For some, maybe many, that might not be news, but it's a telling observation from editor Dean Baquet, who shared the self-analysis during an interview on NPR's "Fresh Air" this week.
"I want to make sure that we are much more creative about beats out in the country so that we understand that anger and disconnectedness that people feel," Baquet responded when NPR host Terry Gross asked if the Times and other mainstream outlets failed to understand the appeal of President-elect Donald Trump.
He then related the 165-year-old newspaper's failure to understand Trump to its struggle to comprehend the role of religion in American life:
I think I use religion as an example because I was raised Catholic in New Orleans. I think that the New York-based — and Washington-based, too, probably — media powerhouses don't quite get religion. We have a fabulous religion writer, but she's all alone.
We don't get religion. We don't get the role of religion in people's lives. And I think we can do much, much better. And I think there are things that we can be more creative about to understand the country.

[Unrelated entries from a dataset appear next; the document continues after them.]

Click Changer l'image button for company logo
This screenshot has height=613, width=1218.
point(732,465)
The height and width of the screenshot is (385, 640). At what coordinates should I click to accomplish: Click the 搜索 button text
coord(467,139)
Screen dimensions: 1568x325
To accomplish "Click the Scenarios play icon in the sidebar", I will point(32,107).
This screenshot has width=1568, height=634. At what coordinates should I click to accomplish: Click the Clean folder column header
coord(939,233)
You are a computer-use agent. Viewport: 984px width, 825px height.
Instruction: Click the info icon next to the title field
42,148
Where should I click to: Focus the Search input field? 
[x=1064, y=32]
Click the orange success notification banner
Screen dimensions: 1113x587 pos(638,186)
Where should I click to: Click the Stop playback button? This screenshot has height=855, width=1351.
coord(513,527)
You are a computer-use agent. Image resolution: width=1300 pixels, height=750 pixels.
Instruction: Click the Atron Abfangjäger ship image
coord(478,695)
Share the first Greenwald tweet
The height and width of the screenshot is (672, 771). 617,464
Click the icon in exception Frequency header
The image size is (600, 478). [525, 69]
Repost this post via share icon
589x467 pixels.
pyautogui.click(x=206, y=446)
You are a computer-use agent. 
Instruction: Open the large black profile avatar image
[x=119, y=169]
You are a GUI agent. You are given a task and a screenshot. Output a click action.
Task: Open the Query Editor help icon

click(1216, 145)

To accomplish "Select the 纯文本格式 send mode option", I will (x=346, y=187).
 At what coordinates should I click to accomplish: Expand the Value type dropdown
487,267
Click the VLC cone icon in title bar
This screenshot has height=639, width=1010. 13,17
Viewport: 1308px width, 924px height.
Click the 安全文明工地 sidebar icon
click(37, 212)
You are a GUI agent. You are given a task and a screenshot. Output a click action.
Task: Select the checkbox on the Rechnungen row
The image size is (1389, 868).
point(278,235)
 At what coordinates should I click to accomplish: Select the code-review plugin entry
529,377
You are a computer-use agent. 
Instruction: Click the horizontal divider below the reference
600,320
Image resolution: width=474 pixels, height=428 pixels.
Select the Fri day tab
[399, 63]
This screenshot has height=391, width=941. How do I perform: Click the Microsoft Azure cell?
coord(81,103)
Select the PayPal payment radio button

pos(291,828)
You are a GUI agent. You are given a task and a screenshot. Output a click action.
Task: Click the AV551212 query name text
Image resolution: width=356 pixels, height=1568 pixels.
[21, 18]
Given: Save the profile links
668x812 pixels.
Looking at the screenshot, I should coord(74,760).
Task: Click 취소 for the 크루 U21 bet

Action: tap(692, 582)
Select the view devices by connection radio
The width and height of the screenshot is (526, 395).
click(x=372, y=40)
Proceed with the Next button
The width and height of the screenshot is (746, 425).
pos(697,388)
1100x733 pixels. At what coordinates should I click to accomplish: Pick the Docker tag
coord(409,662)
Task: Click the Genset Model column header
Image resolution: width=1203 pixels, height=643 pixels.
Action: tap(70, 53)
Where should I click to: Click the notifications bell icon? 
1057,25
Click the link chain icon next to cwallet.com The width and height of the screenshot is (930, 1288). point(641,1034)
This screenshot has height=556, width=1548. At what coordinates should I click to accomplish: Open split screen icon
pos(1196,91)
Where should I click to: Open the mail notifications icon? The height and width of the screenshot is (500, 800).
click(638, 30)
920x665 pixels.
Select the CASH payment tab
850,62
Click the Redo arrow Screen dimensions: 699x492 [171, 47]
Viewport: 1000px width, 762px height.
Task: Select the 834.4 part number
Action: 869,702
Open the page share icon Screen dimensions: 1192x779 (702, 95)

In the Trump era, Baquet says the Times, which has won 117 Pulitzer Prizes, has quite a bit of work to do.
"I now have two big jobs," he explained. "Big job one is to cover the most compelling and unusual president we have had in my lifetime. Big job two is to really understand and explain the forces in America that led to Americans wanting a change so much that they were willing to select such a different figure for the White House."
This latest reflection comes after Times publisher Arthur Sulzberger Jr. and Baquet co-wrote a letter to readers, acknowledging the paper's need to "rededicate ourselves ... to report America and the world honestly."